Stored records
◆ ◆ ◆ ◆ ◆ ◆ ◆
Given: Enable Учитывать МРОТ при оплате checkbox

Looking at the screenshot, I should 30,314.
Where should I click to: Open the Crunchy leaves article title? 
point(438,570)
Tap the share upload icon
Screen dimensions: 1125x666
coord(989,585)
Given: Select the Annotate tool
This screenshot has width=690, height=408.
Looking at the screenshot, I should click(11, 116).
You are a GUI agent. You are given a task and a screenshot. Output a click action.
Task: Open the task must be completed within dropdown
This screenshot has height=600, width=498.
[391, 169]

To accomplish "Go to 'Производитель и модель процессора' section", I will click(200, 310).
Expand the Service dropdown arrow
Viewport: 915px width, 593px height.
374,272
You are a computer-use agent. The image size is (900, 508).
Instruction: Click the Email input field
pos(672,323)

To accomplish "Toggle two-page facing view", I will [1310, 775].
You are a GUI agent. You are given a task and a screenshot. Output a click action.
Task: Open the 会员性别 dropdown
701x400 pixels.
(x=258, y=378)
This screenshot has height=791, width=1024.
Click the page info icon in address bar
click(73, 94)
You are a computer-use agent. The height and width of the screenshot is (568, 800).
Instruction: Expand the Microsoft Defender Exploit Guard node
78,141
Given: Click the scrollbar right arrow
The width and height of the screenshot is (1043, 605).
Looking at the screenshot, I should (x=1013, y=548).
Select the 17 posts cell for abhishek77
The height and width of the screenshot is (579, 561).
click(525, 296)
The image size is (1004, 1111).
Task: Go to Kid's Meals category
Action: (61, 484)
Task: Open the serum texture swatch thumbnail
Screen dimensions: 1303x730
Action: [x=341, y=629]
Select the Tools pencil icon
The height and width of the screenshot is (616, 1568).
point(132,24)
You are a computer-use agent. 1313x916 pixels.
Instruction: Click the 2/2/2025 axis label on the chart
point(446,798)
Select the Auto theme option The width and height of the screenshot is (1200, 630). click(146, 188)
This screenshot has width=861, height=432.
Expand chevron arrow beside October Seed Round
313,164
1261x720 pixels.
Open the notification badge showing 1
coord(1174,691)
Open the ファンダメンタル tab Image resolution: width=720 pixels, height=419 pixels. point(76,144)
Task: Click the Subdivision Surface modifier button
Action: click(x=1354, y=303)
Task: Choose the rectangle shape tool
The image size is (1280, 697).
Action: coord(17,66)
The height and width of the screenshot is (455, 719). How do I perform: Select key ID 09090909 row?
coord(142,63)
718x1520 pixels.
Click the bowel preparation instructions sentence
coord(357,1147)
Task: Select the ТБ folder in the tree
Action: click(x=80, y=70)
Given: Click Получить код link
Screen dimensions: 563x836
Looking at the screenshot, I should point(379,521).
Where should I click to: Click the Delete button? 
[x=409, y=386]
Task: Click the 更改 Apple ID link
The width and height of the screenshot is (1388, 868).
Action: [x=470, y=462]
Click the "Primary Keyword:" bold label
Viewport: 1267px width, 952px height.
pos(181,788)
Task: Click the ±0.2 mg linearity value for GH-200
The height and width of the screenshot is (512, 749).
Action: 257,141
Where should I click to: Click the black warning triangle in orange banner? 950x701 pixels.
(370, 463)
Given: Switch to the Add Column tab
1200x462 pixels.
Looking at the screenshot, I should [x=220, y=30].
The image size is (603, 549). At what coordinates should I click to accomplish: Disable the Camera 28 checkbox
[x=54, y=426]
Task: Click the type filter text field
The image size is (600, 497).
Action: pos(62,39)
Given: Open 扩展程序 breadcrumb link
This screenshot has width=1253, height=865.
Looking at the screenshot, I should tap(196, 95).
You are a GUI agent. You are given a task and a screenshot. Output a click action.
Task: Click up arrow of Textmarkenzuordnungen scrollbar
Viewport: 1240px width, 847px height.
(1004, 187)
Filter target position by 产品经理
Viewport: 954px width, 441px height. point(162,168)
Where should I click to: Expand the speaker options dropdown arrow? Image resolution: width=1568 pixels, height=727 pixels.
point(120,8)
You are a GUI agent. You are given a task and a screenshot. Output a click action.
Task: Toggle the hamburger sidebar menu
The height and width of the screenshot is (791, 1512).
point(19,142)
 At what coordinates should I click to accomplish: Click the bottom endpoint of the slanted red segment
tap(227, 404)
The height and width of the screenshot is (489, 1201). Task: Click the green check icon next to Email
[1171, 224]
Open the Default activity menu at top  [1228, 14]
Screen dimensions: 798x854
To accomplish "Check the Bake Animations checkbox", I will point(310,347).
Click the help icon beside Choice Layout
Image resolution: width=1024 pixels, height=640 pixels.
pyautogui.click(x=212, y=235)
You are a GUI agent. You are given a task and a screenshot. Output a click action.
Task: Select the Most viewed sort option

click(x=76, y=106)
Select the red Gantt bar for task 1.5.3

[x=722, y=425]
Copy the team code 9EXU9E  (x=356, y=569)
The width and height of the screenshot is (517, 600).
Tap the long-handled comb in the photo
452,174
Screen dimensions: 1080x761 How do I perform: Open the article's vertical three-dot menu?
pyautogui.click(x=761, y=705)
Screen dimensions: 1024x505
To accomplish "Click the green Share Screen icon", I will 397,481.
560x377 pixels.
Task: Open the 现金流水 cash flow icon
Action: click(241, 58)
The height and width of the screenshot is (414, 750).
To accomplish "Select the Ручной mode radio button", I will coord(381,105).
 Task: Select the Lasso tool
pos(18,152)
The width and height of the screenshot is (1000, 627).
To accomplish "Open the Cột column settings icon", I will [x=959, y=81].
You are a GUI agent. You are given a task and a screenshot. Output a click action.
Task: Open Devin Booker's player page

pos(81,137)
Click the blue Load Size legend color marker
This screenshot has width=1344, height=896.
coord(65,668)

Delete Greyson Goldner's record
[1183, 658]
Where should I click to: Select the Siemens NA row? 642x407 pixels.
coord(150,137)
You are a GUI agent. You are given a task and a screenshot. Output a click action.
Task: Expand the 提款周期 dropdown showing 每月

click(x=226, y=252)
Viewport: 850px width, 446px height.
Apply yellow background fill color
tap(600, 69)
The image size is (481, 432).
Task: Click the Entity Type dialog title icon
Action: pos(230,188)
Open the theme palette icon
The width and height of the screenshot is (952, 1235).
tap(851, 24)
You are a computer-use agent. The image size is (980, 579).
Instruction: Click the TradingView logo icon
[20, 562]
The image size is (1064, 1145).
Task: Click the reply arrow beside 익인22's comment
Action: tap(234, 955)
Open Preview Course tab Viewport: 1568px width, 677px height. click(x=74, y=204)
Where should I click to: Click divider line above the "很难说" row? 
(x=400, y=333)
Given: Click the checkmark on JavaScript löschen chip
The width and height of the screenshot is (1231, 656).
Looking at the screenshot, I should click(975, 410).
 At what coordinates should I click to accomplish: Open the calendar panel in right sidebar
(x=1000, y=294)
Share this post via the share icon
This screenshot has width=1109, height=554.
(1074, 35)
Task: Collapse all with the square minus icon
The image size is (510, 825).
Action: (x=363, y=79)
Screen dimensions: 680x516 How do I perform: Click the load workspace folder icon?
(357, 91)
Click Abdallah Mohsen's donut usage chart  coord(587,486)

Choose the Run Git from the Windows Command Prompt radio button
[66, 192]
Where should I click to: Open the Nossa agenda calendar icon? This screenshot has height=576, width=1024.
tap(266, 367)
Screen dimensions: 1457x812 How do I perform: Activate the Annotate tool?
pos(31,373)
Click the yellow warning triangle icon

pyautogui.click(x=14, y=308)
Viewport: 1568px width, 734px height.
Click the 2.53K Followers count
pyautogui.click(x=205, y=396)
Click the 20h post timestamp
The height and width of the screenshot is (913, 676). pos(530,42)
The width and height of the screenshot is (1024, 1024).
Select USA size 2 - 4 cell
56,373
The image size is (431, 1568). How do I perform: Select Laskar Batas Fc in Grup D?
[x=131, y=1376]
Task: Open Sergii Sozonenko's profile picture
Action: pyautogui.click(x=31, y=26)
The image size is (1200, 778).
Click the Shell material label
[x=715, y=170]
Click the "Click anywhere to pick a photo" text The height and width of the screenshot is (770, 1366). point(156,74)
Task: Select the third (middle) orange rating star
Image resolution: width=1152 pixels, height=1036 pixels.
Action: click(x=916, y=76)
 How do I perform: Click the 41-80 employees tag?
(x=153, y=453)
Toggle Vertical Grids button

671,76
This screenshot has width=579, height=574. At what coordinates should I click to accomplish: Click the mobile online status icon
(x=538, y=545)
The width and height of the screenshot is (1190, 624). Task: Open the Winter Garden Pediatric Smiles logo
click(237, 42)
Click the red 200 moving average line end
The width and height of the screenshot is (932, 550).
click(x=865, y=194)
◆ ◆ ◆ ◆ ◆ ◆ ◆
◆ **What this task involves**:
Whenever a line above includes "computer", copy it in full.

◆ **Result**:
You are a computer-use agent. The image size is (900, 508).
You are a computer-use agent. The height and width of the screenshot is (568, 800).
You are a computer-use agent. 1313x916 pixels.
You are a computer-use agent. The image size is (980, 579).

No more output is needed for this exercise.